TPROX Contentieux Général, 24 janvier 2025 — 24/00317

Fait droit à l'ensemble des demandes du ou des demandeurs sans accorder de délais d'exécution au défendeur Cour de cassation — TPROX Contentieux Général

Texte intégral

TRIBUNAL de PROXIMITE d’ARCACHON [Adresse 7] [Localité 2]

MINUTE :

N° RG 24/00317 - N° Portalis DBX6-W-B7I-ZW4K

S.A. FLOA

C/

[U] [J]

le

- Expéditions délivrées à

- la SAS MAXWELL MAILLET BORDIEC -[U] [J]

JUGEMENT EN DATE DU 24 JANVIER 2025

COMPOSITION DU TRIBUNAL :

PRÉSIDENT : Madame Sonia DESAGES, Vice-Présidente chargée des fonctions de Juge des contentieux de la protection au Tribunal de proximité d’ARCACHON

GREFFIER : Madame Betty BRETON, Greffier

DÉBATS : Audience publique en date du 15 Novembre 2024

PROCÉDURE : Articles 480 et suivants du code de procédure civile.

JUGEMENT: Réputé contradictoire Premier ressort Par mise à disposition au greffe,

DEMANDERESSE : S.A. FLOA [Adresse 6] [Localité 3] Représentée par Maître William MAXWELL de la SAS MAXWELL MAILLET BORDIEC

DEFENDEUR : Monsieur [U] [J] né le [Date naissance 1] 1976 à [Localité 8] [Adresse 5] [Localité 4] Absent

EXPOSE DU LITIGE Suivant contrat électronique signé le 14 octobre 2022, FLOA BANK a consenti à M [U] [J] un prêt personnel de restructuration d’un montant de 8925,42€ au taux nominal de 5,19 % l’an (TAEG 5,32 %) remboursable en 120 mensualités de 95,52 € chacune, outre une assurance emprunteur à hauteur de 19,64€ par mois ; soit une mensualité totale de 115,16€ Les fonds ont été débloqués le 26 octobre 2022.

Suite à des impayés, FLOA BANK a adressé à M [U] [J] un courrier de mise en demeure le 05 septembre 2023 lui enjoignant de payer une somme de 876,30 € dans un délai de 8 jours sous peine de déchéance du terme qui a été prononcée le 26 décembre 2023.

Par acte en date du 17 octobre 2024, la SA FLOA BANK a assigné M [U] [J] devant le juge des contentieux de la protection du tribunal de proximité d’Arcachon afin d’obtenir paiement des sommes dues.

A l’audience du 15 novembre 2024, FLOA BANK, représentée par son Conseil, reprend les termes de son assignation et réclame la condamnation de M [U] [J] à lui verser la somme de 8645,16 €, outre les intérêts au taux conventionnel de 5,194 % l’an sur la somme de 7929,62 € depuis le 22 août 2024, date du dernier décompte.
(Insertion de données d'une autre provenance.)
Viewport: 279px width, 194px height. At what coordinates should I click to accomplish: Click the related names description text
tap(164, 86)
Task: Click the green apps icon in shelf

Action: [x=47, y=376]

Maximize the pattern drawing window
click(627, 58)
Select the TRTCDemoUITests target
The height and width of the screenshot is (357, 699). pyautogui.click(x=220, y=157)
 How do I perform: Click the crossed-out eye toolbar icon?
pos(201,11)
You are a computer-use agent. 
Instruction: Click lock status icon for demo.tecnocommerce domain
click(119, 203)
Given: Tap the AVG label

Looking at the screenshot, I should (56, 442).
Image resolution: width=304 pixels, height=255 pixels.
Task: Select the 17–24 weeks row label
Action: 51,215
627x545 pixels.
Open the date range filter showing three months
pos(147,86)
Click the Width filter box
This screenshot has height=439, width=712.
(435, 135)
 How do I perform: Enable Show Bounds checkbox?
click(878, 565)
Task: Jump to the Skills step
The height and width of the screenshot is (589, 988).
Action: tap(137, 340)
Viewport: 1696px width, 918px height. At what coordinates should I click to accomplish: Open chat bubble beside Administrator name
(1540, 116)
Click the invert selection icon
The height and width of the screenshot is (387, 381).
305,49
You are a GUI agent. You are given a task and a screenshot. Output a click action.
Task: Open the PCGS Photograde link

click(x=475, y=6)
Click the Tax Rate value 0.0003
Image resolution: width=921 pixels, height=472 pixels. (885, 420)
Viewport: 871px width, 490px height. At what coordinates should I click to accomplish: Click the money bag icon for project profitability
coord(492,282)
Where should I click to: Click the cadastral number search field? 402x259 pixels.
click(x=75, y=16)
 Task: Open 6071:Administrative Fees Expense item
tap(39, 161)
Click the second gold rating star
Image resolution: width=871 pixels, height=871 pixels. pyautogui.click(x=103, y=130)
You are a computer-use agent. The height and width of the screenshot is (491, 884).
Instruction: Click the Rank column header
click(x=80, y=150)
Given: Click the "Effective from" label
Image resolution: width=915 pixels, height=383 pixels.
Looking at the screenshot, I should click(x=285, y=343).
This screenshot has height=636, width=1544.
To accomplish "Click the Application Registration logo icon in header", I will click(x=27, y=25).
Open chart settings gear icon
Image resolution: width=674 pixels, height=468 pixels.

Elle sollicite en outre une somme de 500 € au titre de l’article 700 du code de procédure civile et la capitalisation des intérêts.

Elle se prévaut des dispositions de l’article R 312-35 du code de la consommation pour voir déclarer ses demandes recevables, en l’état d’une déchéance du terme prononcée suite à un premier impayé non régularisé en date du 31 janvier2023, et bien fondées au vu de l’article L 312-29 du même code. Interrogé par le Tribunal sur les causes de déchéance du droit aux intérêts, le demandeur a indiqué qu’aucune cause de déchéance n’était encourue.

M [U] [J], cité à étude, n’a pas comparu.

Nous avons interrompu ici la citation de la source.